**Working data**
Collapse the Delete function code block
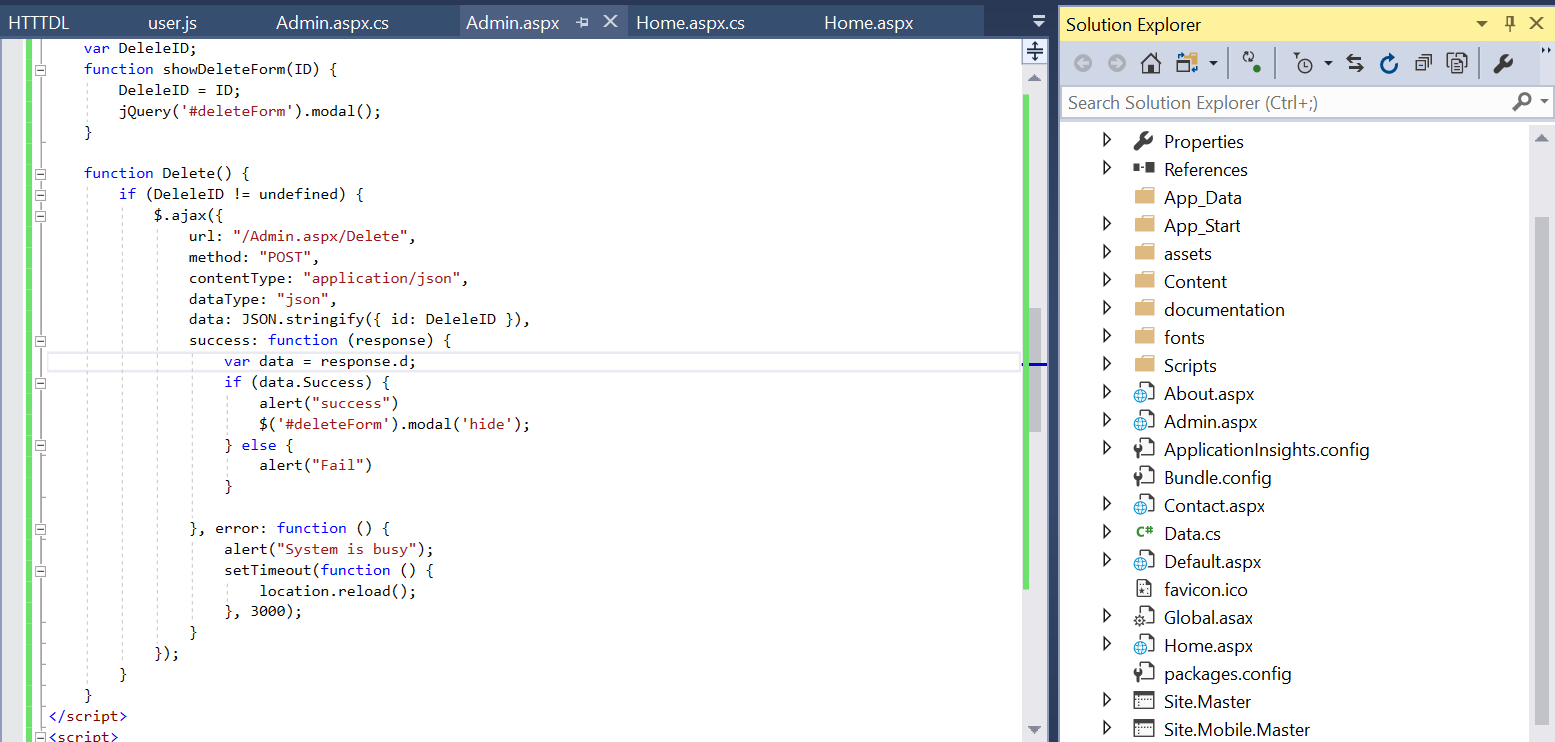 point(41,174)
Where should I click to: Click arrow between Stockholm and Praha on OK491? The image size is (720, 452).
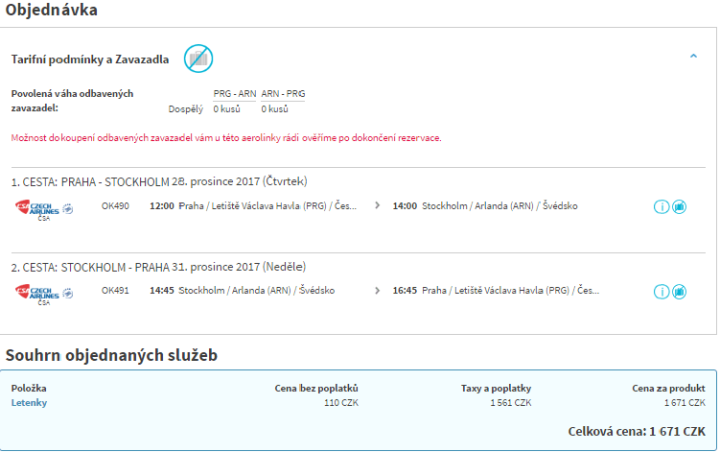coord(377,291)
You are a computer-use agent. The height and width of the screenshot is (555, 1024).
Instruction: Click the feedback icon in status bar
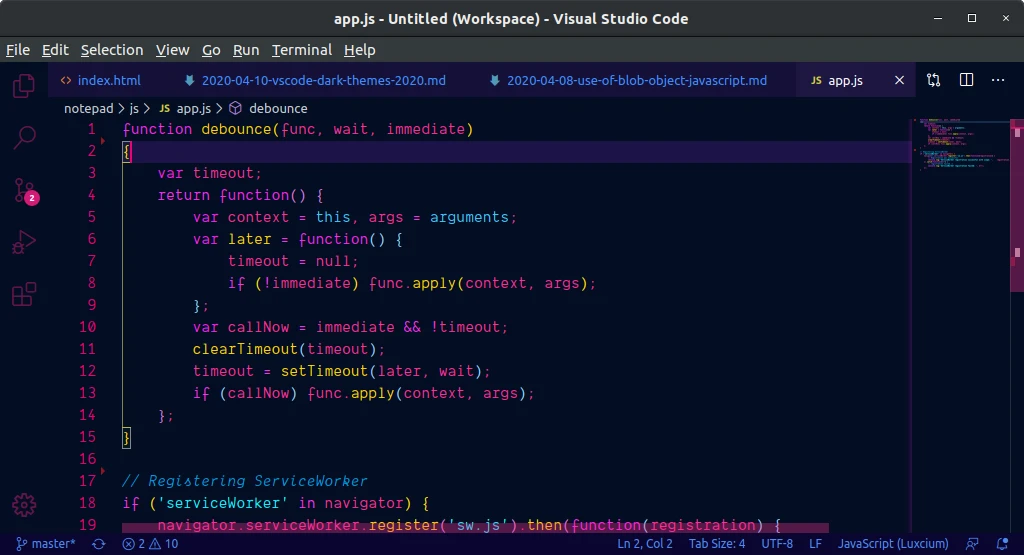pyautogui.click(x=972, y=544)
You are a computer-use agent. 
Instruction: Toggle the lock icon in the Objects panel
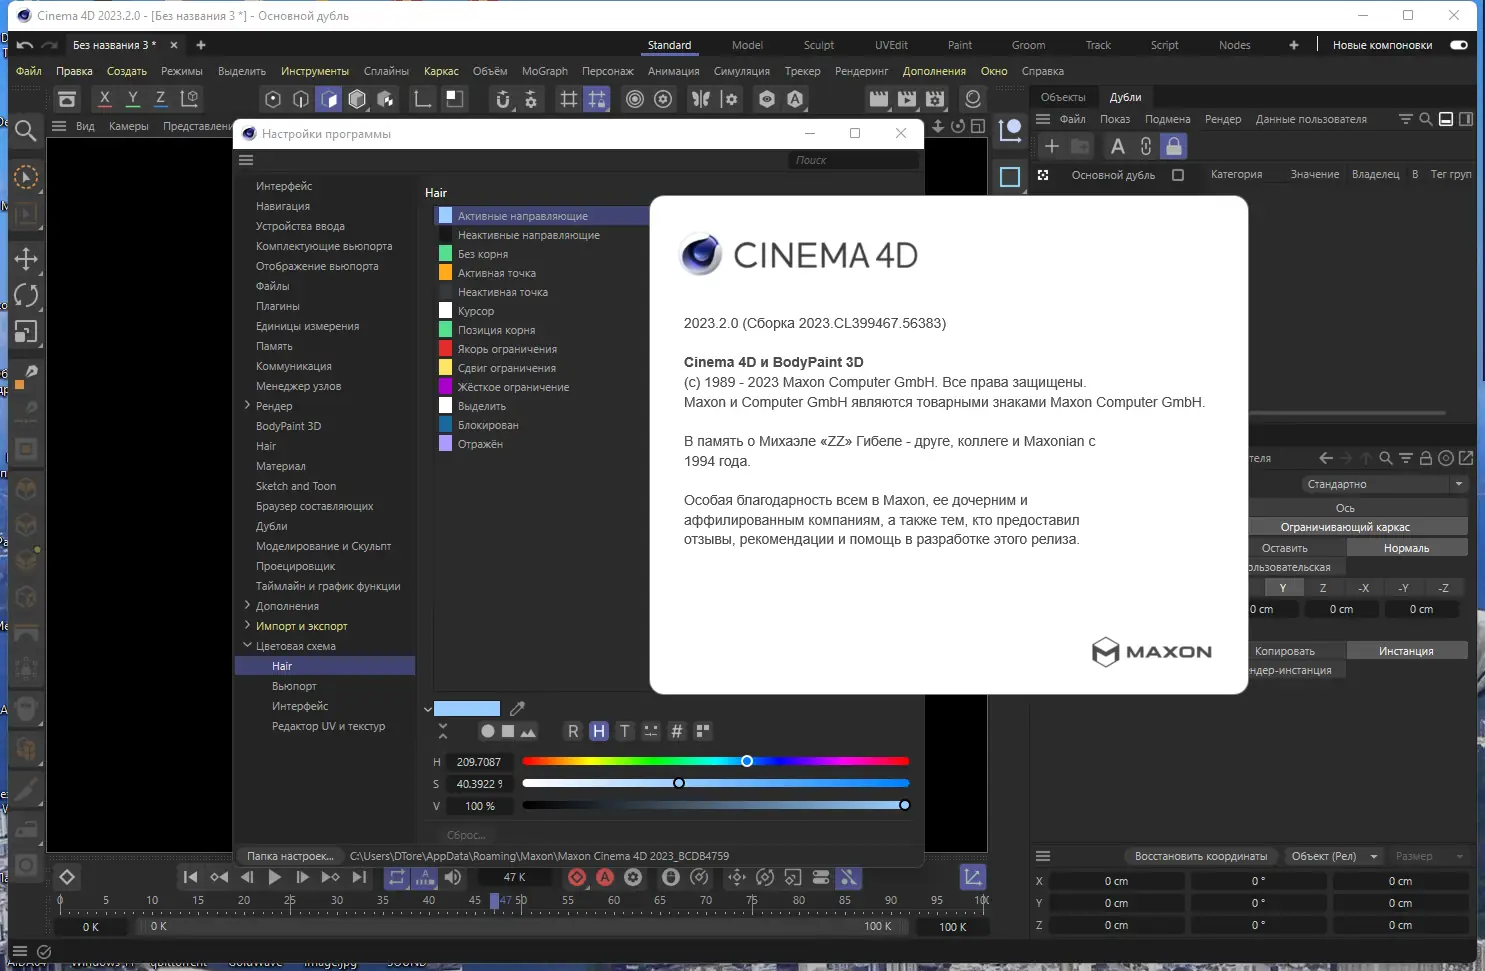(x=1173, y=146)
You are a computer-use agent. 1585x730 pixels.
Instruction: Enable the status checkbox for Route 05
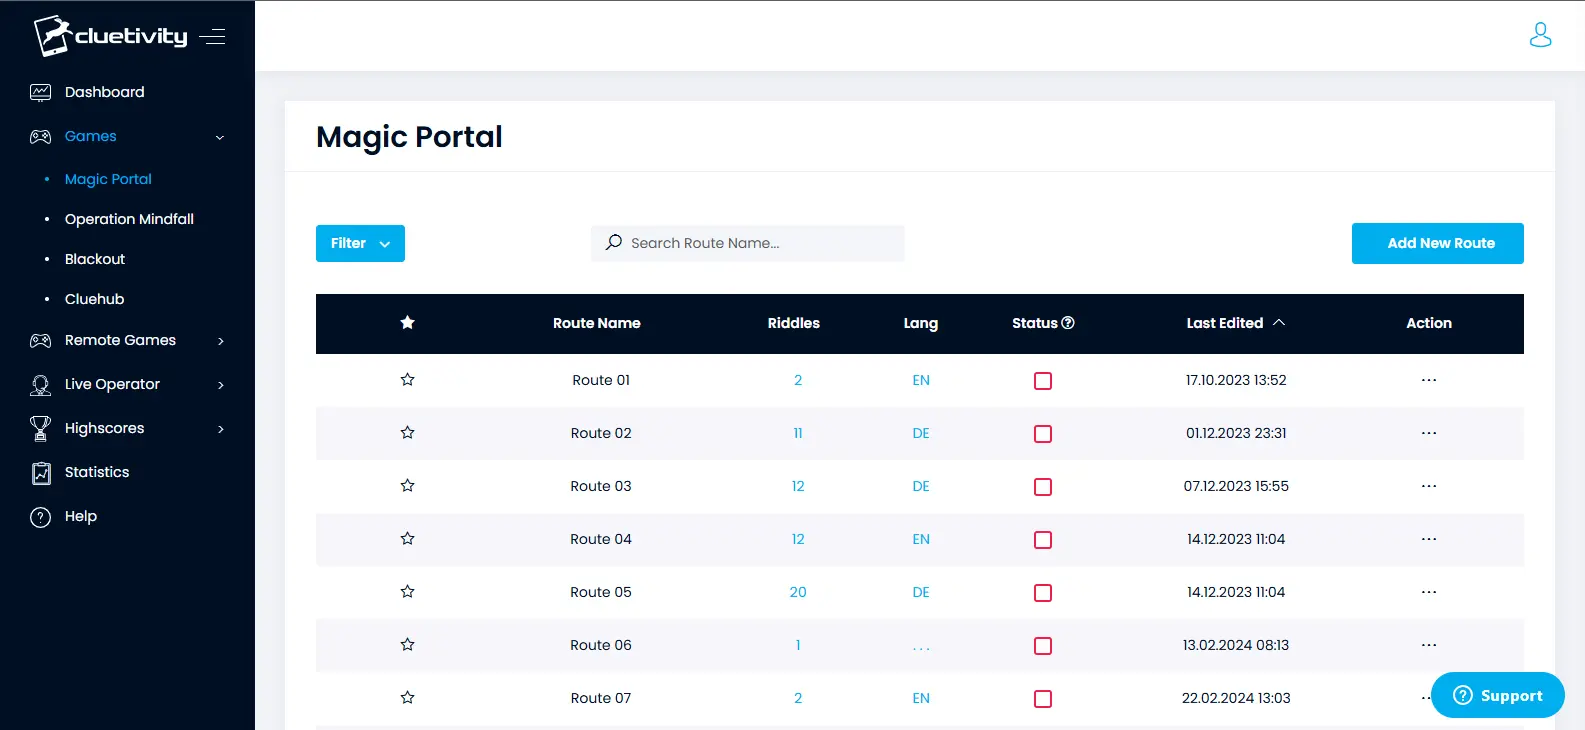(x=1042, y=593)
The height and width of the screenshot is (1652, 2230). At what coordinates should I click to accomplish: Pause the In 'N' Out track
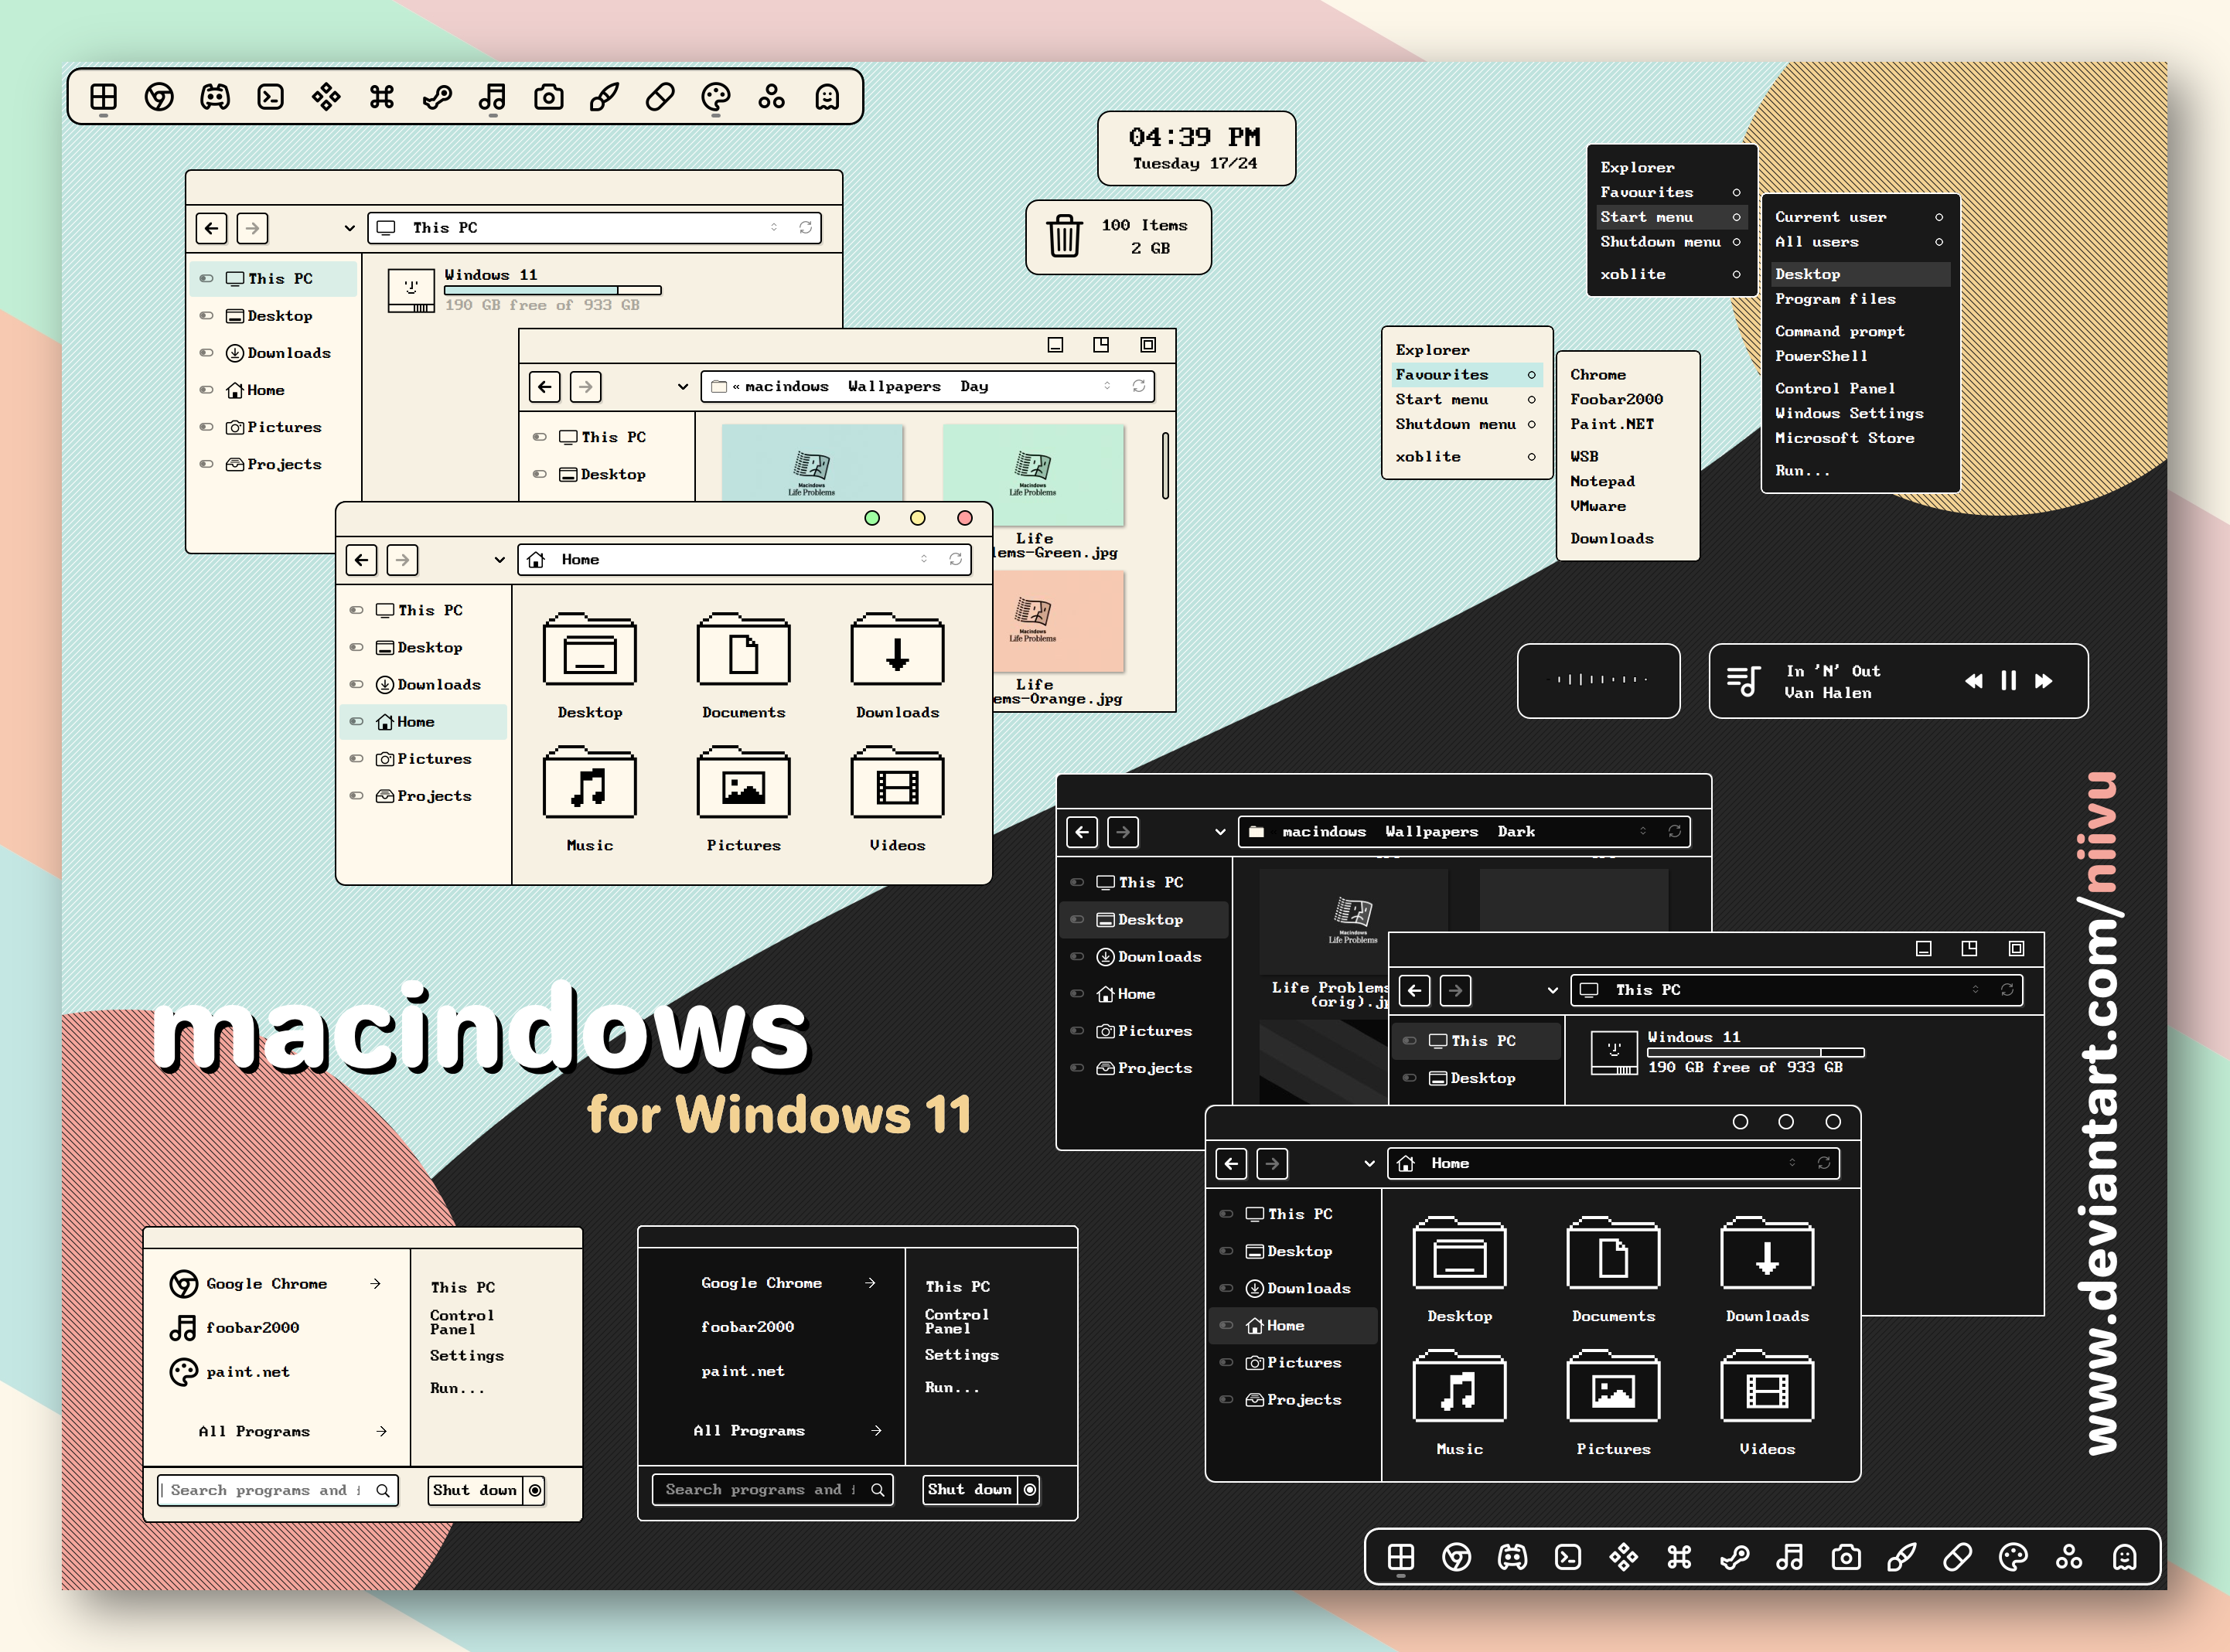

**Exercise**
Write out every line of the records above as a numbered list, skipping any blank lines and leaving the pictures out.

**Written solution**
1. Collapse the Delete function code block
2.  point(41,174)
3. Where should I click to: Click arrow between Stockholm and Praha on OK491? The image size is (720, 452).
4. coord(377,291)
5. You are a computer-use agent. The height and width of the screenshot is (555, 1024).
6. Instruction: Click the feedback icon in status bar
7. pyautogui.click(x=972, y=544)
8. You are a computer-use agent. 
9. Instruction: Toggle the lock icon in the Objects panel
10. (x=1173, y=146)
11. You are a computer-use agent. 1585x730 pixels.
12. Instruction: Enable the status checkbox for Route 05
13. (x=1042, y=593)
14. The height and width of the screenshot is (1652, 2230). At what coordinates should I click to accomplish: Pause the In 'N' Out track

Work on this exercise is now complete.